Перепишите, пожалуйста, целиком и без изменений приведенный ниже отрывок о спектакле «Гости» и болезни драматурга.

====== Избранный отрывок

После разгрома спектакля «Гости» в Театре Ермоловой по пьесе Зорина главного режиссера Андрея Лобанова лишили театра. Двадцатидевятилетний драматург пережил стресс, и у него внезапно обнаружилась тяжелейшая чахотка с кавернами. «…Утром, едва я раскрыл глаза, с изумлением почувствовал в горле какое-то грозное клокотание. Я не успел позвать жену — потоком хлынула алая влага… Настоящее извержение крови…» Беда случилась в воскресенье, за городом. Юрию Трифонову удалось остановить чужую машину. «Меня осторожно погрузили, жена села рядом. Юрий насупился. Можно было легко понять — он не уверен, что я доеду. Да я и сам в это мало верил. Все эти дни смерть была так близко… Я уже понял — она возможна» («Авансцена»).
— Для властей и официальной критики я был мишенью. Почти ни одна моя пьеса не выходила без скрежета. Своими пьесами я сократил жизнь многим режиссерам. Прежде всего Лобанову. Но и Завадскому, и Рубену Симонову, и Товстоногову.
— Слава Богу, Леонид Генрихович, вы победили свои болезни.

============
====== Выборка данных

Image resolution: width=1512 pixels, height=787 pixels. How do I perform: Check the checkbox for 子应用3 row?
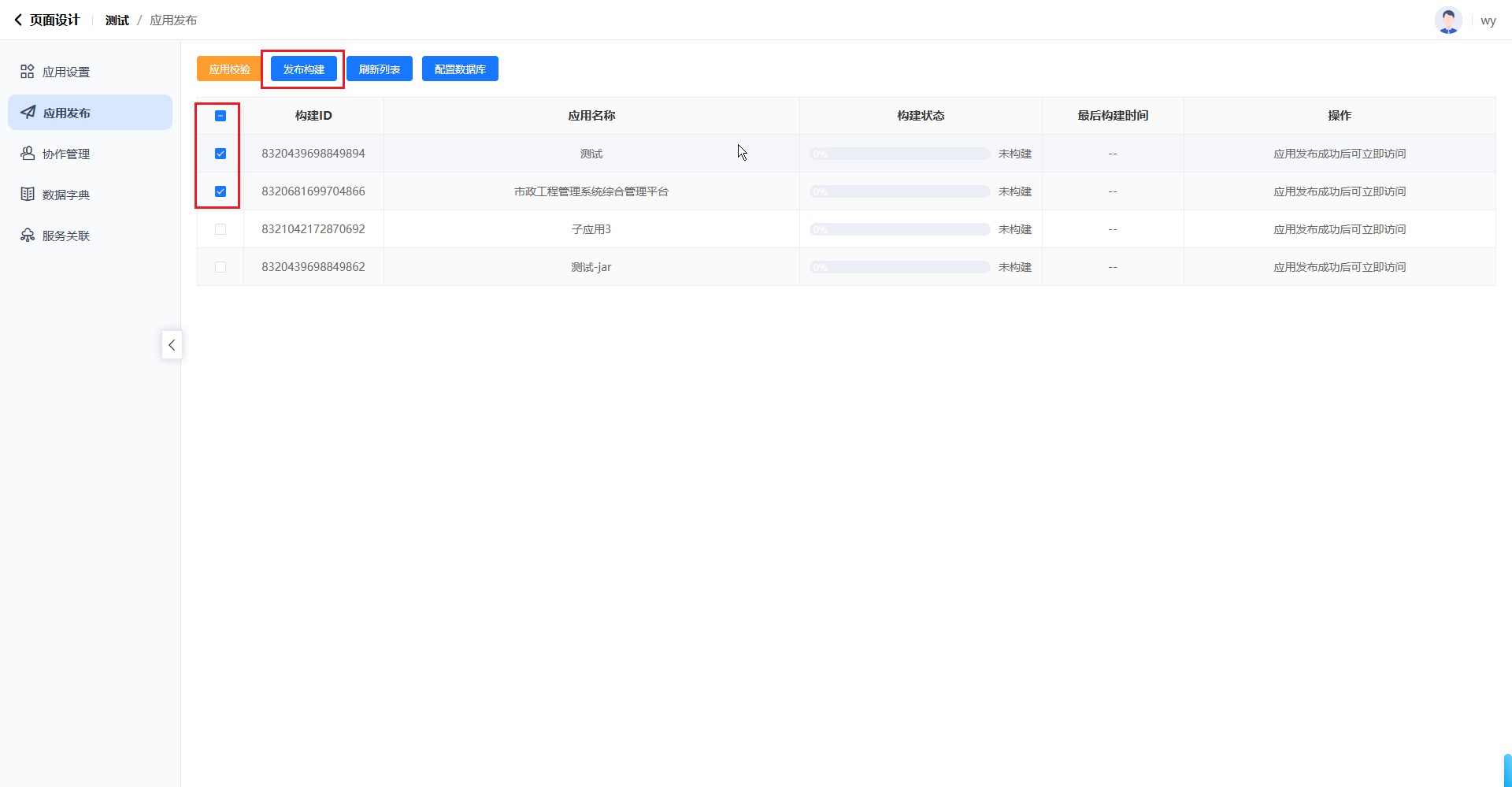220,229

============

**Решение упражнения:**
После разгрома спектакля «Гости» в Театре Ермоловой по пьесе Зорина главного режиссера Андрея Лобанова лишили театра. Двадцатидевятилетний драматург пережил стресс, и у него внезапно обнаружилась тяжелейшая чахотка с кавернами. «…Утром, едва я раскрыл глаза, с изумлением почувствовал в горле какое-то грозное клокотание. Я не успел позвать жену — потоком хлынула алая влага… Настоящее извержение крови…» Беда случилась в воскресенье, за городом. Юрию Трифонову удалось остановить чужую машину. «Меня осторожно погрузили, жена села рядом. Юрий насупился. Можно было легко понять — он не уверен, что я доеду. Да я и сам в это мало верил. Все эти дни смерть была так близко… Я уже понял — она возможна» («Авансцена»).
— Для властей и официальной критики я был мишенью. Почти ни одна моя пьеса не выходила без скрежета. Своими пьесами я сократил жизнь многим режиссерам. Прежде всего Лобанову. Но и Завадскому, и Рубену Симонову, и Товстоногову.
— Слава Богу, Леонид Генрихович, вы победили свои болезни.